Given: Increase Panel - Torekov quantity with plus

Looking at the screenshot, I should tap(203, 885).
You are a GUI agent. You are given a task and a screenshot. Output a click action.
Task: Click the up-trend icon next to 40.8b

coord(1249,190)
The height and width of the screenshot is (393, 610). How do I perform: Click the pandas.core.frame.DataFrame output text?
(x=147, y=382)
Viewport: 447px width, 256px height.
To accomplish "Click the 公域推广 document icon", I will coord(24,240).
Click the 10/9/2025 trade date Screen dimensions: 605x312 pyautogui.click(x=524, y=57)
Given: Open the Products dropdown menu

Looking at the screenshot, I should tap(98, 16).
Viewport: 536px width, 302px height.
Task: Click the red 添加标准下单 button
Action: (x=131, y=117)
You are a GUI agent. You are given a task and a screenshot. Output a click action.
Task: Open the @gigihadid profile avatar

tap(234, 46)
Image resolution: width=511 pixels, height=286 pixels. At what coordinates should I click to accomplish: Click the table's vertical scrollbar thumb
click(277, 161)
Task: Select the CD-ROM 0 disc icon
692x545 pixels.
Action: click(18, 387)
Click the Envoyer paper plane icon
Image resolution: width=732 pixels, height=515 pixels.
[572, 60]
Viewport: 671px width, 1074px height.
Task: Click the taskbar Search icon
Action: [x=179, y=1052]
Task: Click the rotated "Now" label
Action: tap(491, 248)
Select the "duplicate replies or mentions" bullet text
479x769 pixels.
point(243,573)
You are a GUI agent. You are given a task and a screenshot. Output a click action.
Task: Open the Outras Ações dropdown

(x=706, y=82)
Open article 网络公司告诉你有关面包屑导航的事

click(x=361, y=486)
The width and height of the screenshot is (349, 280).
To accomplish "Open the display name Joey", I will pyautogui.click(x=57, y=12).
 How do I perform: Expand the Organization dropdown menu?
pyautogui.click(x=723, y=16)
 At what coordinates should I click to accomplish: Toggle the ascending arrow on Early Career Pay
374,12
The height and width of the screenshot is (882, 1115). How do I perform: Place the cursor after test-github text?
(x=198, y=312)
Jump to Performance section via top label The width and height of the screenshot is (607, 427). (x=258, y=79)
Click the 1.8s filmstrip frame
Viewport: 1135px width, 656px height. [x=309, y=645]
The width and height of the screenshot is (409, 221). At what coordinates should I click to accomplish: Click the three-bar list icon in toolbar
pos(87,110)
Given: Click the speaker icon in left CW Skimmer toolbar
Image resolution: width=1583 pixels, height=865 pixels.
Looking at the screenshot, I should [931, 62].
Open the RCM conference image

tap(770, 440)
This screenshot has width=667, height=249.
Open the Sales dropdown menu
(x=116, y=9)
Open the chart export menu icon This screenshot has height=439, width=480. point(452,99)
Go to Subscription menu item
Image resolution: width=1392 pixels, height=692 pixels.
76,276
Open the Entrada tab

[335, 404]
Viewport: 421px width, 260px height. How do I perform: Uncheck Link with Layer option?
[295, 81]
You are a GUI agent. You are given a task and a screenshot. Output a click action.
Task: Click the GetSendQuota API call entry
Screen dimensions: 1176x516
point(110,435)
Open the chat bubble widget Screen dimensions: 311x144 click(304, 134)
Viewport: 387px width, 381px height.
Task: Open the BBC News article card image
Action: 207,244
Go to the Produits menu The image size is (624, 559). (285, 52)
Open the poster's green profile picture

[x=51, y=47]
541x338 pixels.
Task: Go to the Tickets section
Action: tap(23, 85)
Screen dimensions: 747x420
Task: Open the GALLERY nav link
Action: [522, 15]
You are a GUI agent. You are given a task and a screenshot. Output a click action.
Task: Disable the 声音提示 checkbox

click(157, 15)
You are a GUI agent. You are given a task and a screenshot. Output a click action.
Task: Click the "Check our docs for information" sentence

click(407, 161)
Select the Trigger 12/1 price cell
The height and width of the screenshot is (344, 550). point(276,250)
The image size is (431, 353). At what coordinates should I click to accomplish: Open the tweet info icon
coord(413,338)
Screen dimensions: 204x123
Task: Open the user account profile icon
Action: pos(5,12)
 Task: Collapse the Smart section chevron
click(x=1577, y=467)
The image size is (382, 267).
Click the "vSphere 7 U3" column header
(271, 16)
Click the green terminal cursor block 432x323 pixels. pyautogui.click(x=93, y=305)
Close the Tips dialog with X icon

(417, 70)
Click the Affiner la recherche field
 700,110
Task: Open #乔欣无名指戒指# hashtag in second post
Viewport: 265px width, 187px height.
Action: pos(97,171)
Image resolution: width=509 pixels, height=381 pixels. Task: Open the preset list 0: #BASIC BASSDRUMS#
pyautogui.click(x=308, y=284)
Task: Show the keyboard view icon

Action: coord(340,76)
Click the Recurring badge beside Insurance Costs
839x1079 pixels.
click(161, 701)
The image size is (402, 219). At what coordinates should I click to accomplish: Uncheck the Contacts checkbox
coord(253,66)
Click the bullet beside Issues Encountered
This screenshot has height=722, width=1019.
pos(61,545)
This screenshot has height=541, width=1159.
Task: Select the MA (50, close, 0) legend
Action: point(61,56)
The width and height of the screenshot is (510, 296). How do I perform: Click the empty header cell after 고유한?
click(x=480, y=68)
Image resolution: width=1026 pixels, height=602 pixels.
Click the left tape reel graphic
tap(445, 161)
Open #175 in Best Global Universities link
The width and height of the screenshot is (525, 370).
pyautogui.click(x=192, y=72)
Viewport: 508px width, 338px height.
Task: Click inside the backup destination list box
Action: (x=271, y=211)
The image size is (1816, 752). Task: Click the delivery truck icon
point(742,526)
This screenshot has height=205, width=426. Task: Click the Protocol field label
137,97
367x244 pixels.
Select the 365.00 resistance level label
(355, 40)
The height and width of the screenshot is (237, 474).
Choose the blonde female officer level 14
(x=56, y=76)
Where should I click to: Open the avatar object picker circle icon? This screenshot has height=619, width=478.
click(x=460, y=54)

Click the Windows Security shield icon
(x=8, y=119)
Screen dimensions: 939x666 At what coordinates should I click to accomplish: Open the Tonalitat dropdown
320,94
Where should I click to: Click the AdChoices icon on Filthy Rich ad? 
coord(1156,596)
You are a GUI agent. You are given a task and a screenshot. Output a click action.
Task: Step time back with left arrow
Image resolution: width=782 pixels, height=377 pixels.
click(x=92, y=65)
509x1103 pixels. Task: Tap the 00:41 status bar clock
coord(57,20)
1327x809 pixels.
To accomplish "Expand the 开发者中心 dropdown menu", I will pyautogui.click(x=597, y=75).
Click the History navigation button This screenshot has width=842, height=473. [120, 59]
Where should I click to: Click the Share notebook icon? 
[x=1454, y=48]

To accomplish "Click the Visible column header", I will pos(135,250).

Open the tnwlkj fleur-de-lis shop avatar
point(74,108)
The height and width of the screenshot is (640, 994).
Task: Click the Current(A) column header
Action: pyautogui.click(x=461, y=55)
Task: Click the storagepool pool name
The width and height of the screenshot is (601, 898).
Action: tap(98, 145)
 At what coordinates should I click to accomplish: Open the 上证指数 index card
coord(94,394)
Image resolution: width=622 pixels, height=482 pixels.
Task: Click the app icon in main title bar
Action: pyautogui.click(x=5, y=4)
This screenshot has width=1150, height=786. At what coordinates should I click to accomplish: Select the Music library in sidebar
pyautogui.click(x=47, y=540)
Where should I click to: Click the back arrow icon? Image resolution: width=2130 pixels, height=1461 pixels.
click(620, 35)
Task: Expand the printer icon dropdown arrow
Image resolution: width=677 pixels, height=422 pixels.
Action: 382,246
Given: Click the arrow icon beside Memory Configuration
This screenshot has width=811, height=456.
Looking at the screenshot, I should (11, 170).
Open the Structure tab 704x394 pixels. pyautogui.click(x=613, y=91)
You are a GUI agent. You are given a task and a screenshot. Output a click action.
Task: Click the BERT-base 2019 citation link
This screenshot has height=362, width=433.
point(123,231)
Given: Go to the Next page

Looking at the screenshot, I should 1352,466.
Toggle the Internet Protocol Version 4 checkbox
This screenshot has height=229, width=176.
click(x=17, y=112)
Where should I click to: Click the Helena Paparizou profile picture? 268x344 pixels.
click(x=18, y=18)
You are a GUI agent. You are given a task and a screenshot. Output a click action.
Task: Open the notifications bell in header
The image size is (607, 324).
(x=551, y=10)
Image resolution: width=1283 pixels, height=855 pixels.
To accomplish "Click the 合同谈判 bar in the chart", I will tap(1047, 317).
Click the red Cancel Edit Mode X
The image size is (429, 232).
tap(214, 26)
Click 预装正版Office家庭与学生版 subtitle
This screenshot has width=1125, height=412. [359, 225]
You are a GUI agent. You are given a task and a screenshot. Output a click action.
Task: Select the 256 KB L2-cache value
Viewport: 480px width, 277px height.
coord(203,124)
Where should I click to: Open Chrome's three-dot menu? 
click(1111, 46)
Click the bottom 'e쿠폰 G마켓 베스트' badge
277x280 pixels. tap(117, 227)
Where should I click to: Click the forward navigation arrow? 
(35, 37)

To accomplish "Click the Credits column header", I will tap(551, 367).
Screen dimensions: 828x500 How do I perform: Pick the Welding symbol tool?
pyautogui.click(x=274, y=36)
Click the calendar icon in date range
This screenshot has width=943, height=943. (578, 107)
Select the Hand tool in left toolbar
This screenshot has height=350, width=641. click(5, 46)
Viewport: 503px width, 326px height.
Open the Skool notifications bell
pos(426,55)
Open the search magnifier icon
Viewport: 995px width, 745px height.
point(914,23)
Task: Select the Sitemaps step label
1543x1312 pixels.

▶ **DIRECTIONS FOR THIS TASK**: Each line that contains "name" is to be copied from the listing above.

▶ **WRITTEN SOLUTION**:
To accomplish "Open the display name Joey", I will pyautogui.click(x=57, y=12).
Task: Click the storagepool pool name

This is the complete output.